833 East Michigan Street, Suite 1800

Milwaukee, Wisconsin 53202

(414) 273-3500

Approximate date of commencement of proposed sale to the public: Not Applicable.

If any of the securities being registered on this Form are to be offered on a delayed or continuous basis pursuant to Rule 415 under the Securities Act of 1933 check the following box:

If this Form is filed to register additional securities for an offering pursuant to Rule 462(b) under the Securities Act, please check the following box and list the Securities Act registration statement number of the earlier effective registration statement for the same offering.  __________

If this Form is a post-effective amendment filed pursuant to Rule 462(c) under the Securities Act, check the following box and list the Securities Act registration statement number of the earlier effective registration statement for the same offering.  __________

If this Form is a post-effective amendment filed pursuant to Rule 462(d) under the Securities Act, check the following box and list the Securities Act registration statement number of the earlier effective registration statement for the same offering.  __________

Indicate by check mark whether the registrant is a large accelerated filer, an accelerated filer, a non-accelerated filer, smaller reporting company or an emerging growth company. See the definitions of large accelerated filer, accelerated filer, smaller reporting company, and emerging growth company in Rule 12b-2 of the Exchange Act.

Large accelerated filer

Accelerated filer

Non-accelerated filer      (Do not check if a smaller reporting company)
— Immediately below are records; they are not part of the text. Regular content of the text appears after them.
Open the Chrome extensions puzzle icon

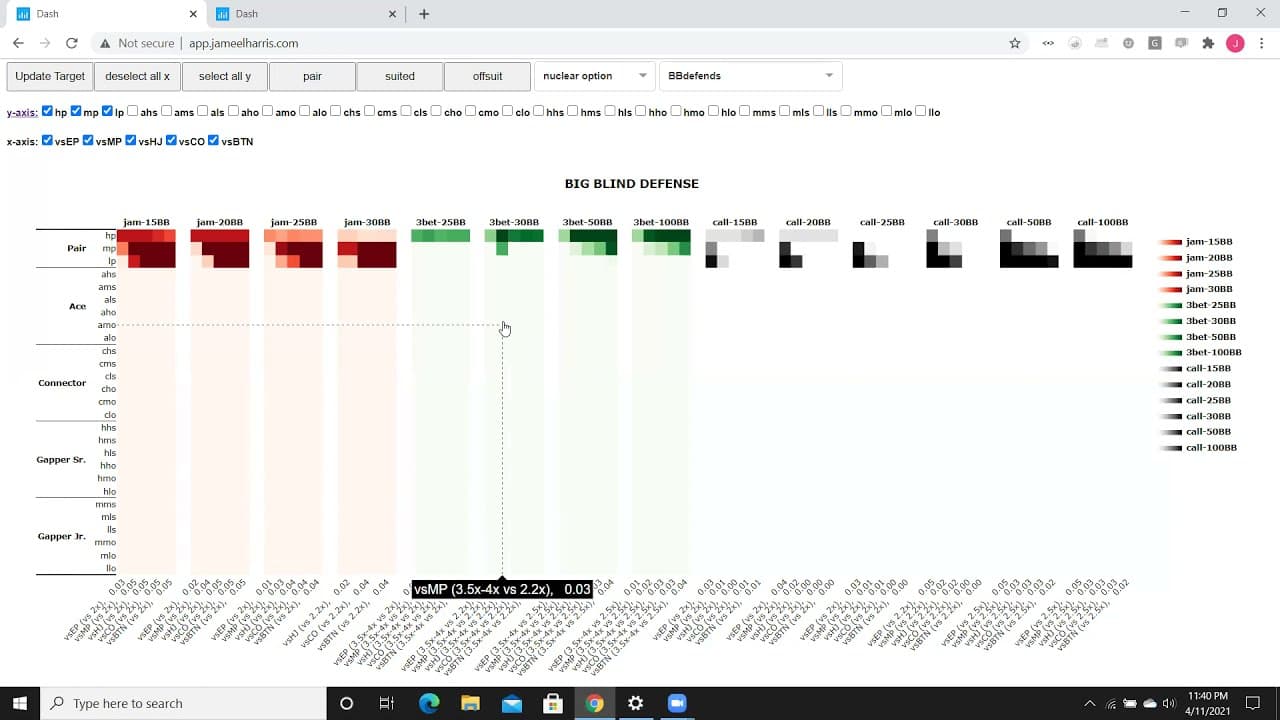point(1208,43)
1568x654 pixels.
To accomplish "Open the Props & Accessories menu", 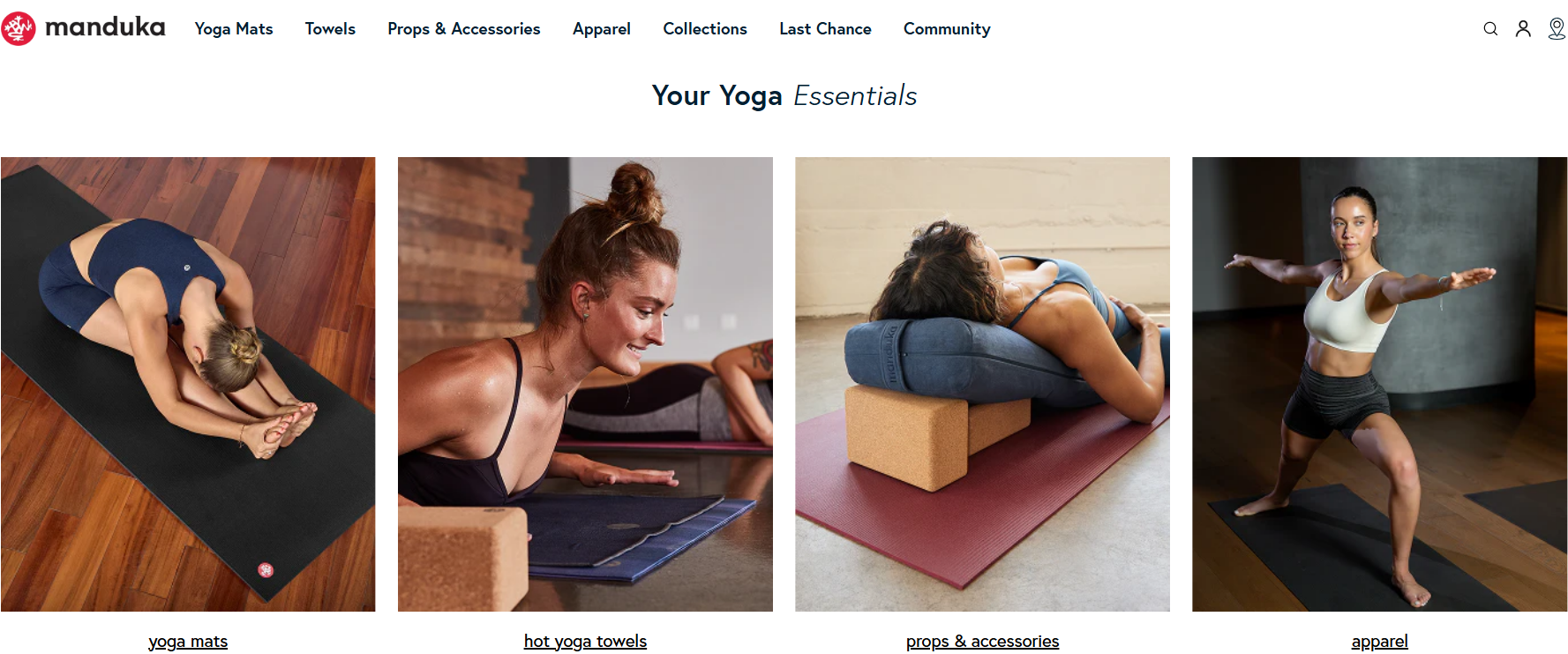I will 464,29.
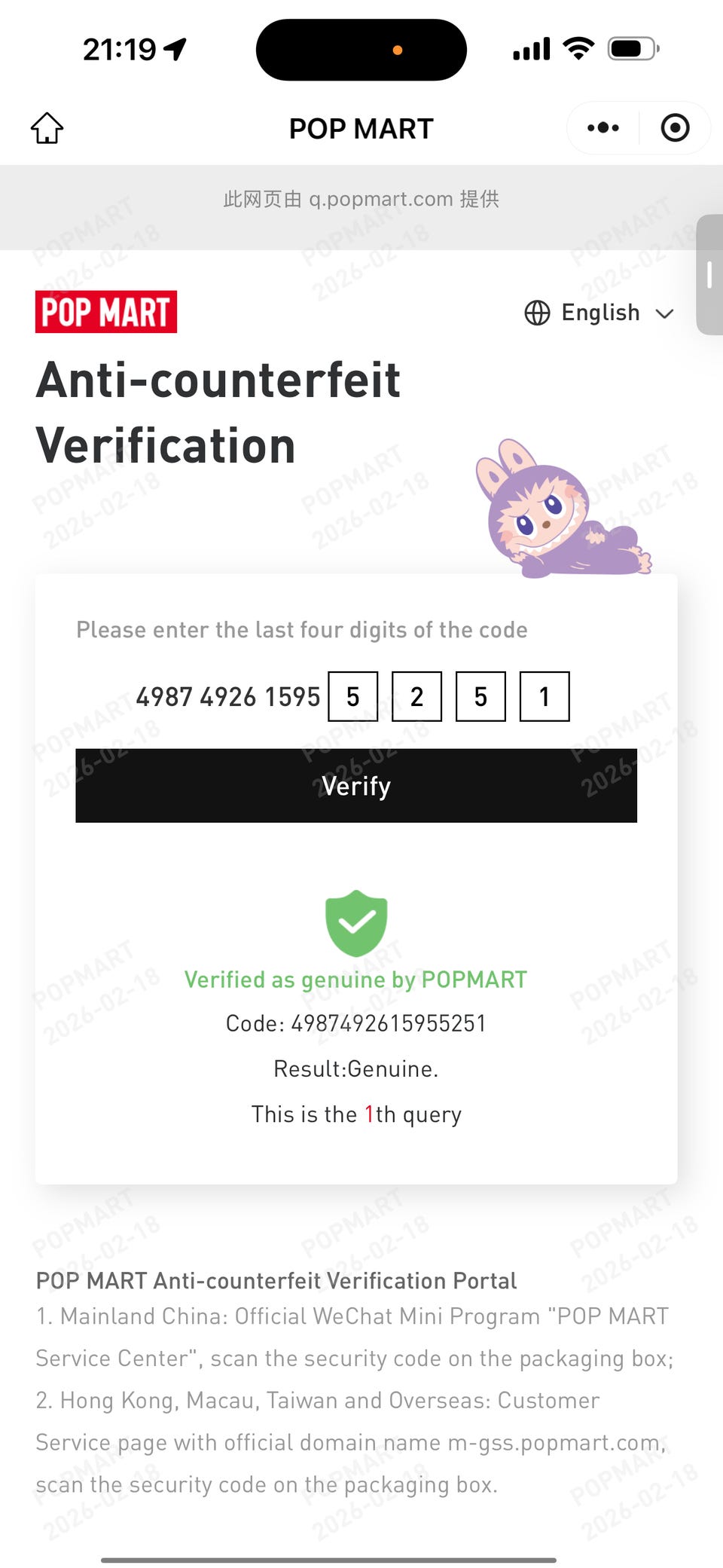Select the third code digit box
The height and width of the screenshot is (1568, 723).
click(480, 697)
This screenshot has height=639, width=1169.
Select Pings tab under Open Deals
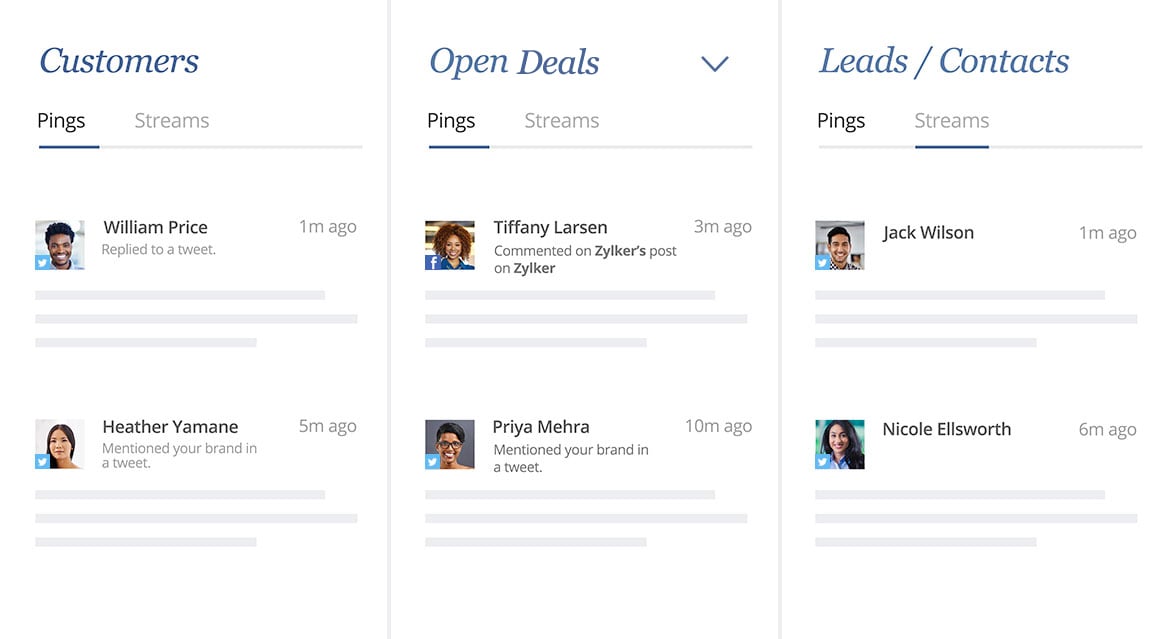[451, 121]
Smaller reporting company  

Emerging growth company  

If an emerging growth company, indicate by check mark if the registrant has elected not to use the extended transition period for complying with any new or revised financial accounting standards provided pursuant to Section 7(a)(2)(B) of the Securities Act.  

____________________________


DEREGISTRATION OF CERTAIN SECURITIES

School Specialty, Inc. (the Company) is filing this Post-Effective Amendment No. 6 to Form S-1 Registration Statement to deregister certain securities originally registered by the Company pursuant to its Registration Statement on Form S-1, which was initially declared effective by the Securities and Exchange Commission on January 29, 2014, and as amended on August 20, 2014, December 3, 2015, February 2, 2016, July 21, 2016, and June 27, 2017 (Registration No. 333-192475) (the Registration Statement), with respect to shares of the Companys common stock, par value $0.001 per share (the Common Stock), regarding the registration of 1,136,415 shares of the Companys Common Stock as of June 27, 2017 taking into account the Companys seven-for-one stock split of the Companys Shares of Common Stock, which was effective August 23, 2017.  Accordingly, the Company hereby amends the Registration Statement by filing this Post-Effective Amendment to deregister the 1,136,415 shares of Common Stock, which constitutes all of the shares registered on June 27, 2017.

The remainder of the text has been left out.